I got dressed and went to the pub. The nice barman opened the office so I could use the phone to make a quick call to London. Then I returned to have a wonderful icy cold lager next to the fire. There was only one other guest but he proved to be a delightful chap, Joe Cosgrove, a banker from the City who had been abandoned by his family this week and who was abandoning his yacht in favor of some solo walking on the coast path. We spent a great deal of time with him over the next few days. It was fun to hear his reactions to the same scenes which we had traveled only a few hours after he had been through them.  Today he had been menaced by two Alsatians barring his way as he climbed out of Buck’s Mills. When he had complained the lady in charge of these animals had rounded on him, “You can’t expect to have the footpath all to yourself now, can you?”

Tosh had to be dragged away from the Channel 4 News at 7:45 so that we could eat and let our hostess finish her labors for the day. We had soup and sole caught that day by Clovelly’s fishermen. After dinner I switched to lemonade as we sat around the fire chatting with Joe and the barman and one other local. The tattooed barman was describing all his efforts at avoiding visits to the dentist. Joe had discovered that the tenants at the bottom of the hill couldn’t get the village landlord to put in hot water or even indoor toilets. No wonder there seemed to be something of the Middle Ages along this coast.

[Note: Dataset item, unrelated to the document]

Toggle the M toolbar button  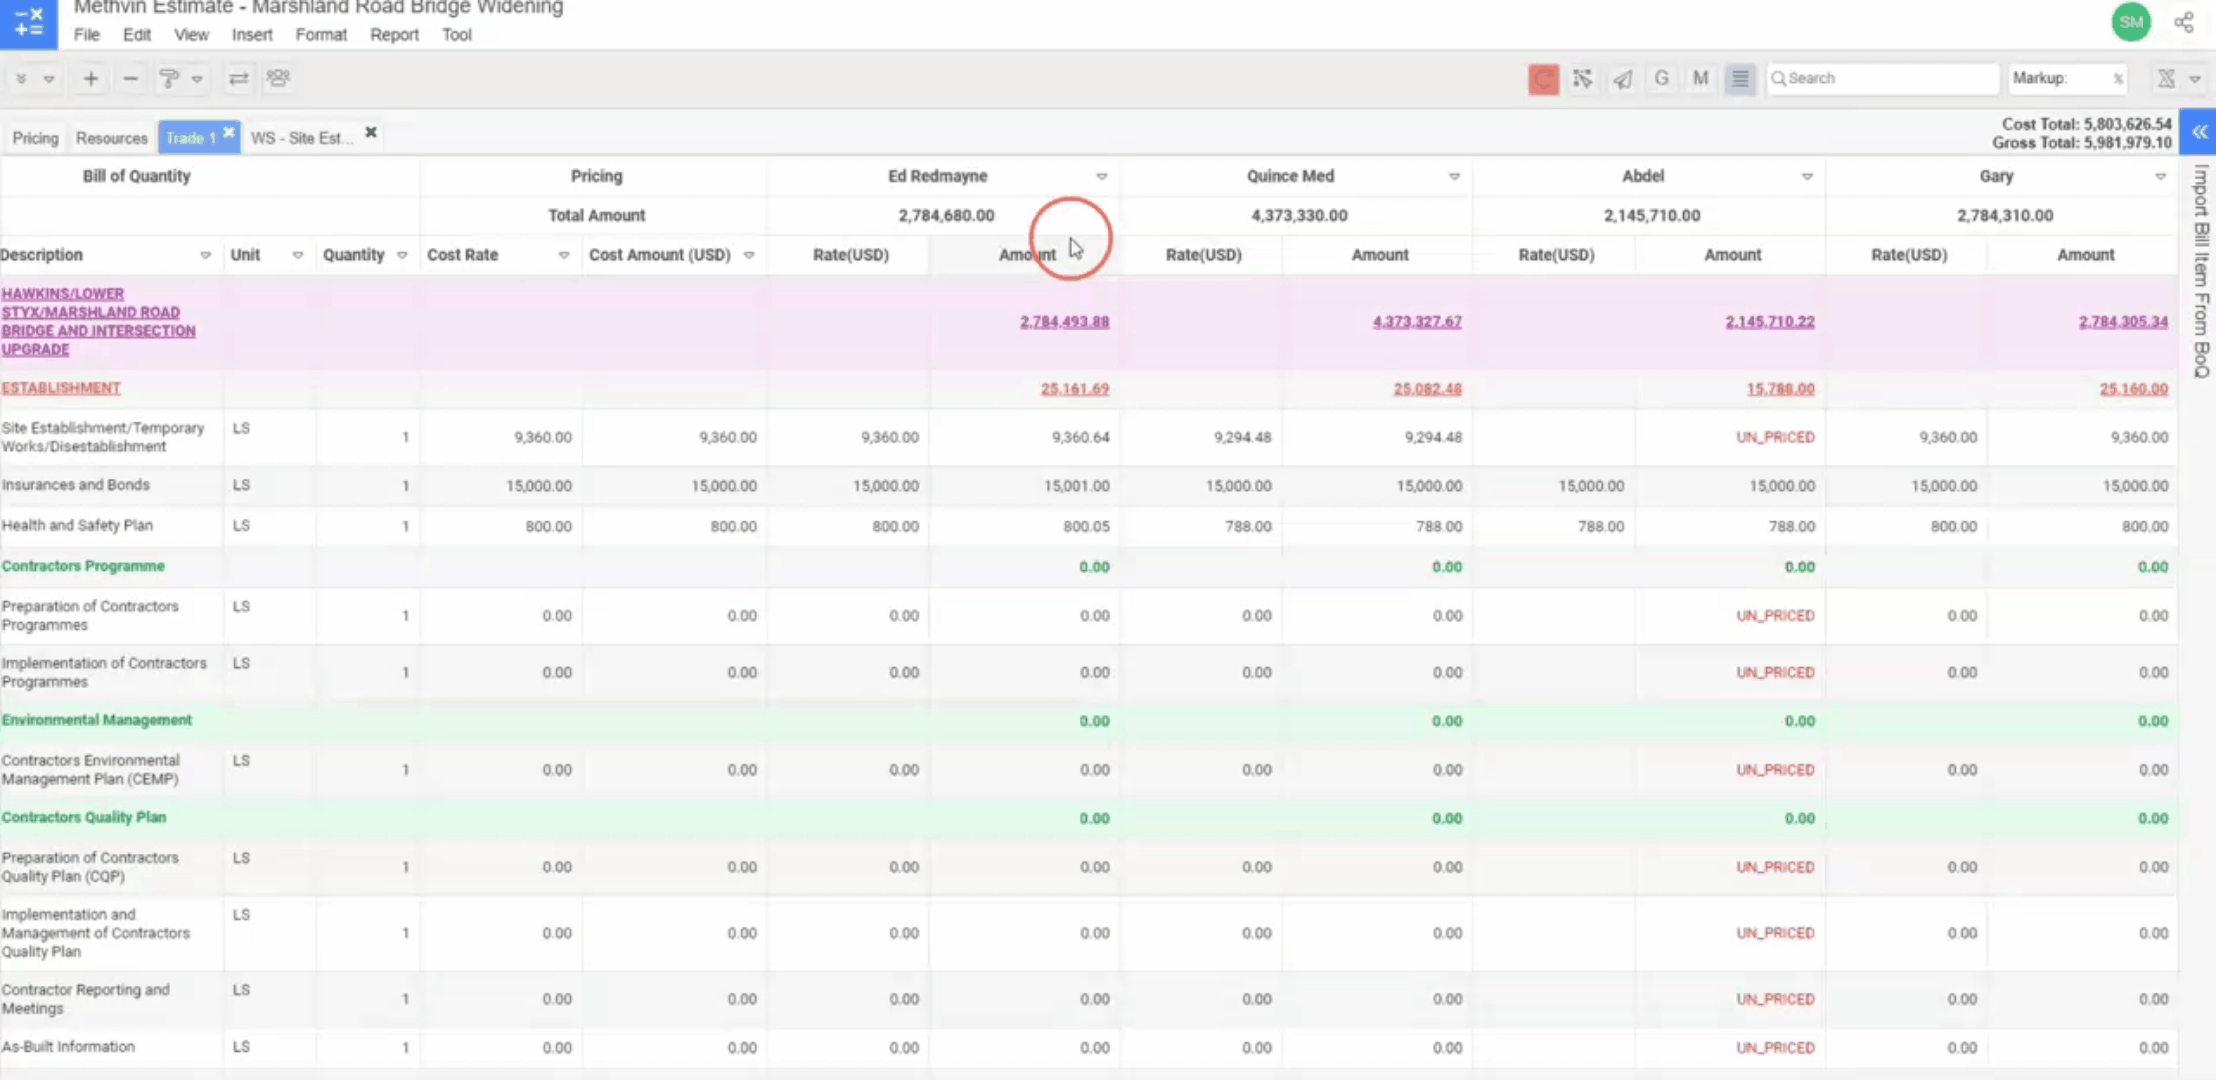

At 10:00 Tosh, Harold, and I went into the lounge to watch the final episode of Hill Street Blues on the telly. It was very cold in the room, with a gale howling outside, and Tosh went upstairs to borrow a blanket from one of the empty rooms. (This caused the cleaning staff no end of puzzlement the next day). We sat side by side on the sofa, the blanket tucked up to our chins, and enjoyed the end of an excellent series. Then it was time for bed. There was some heat still coming from the radiator in my room so I slipped into my bed and had a pretty comfortable night.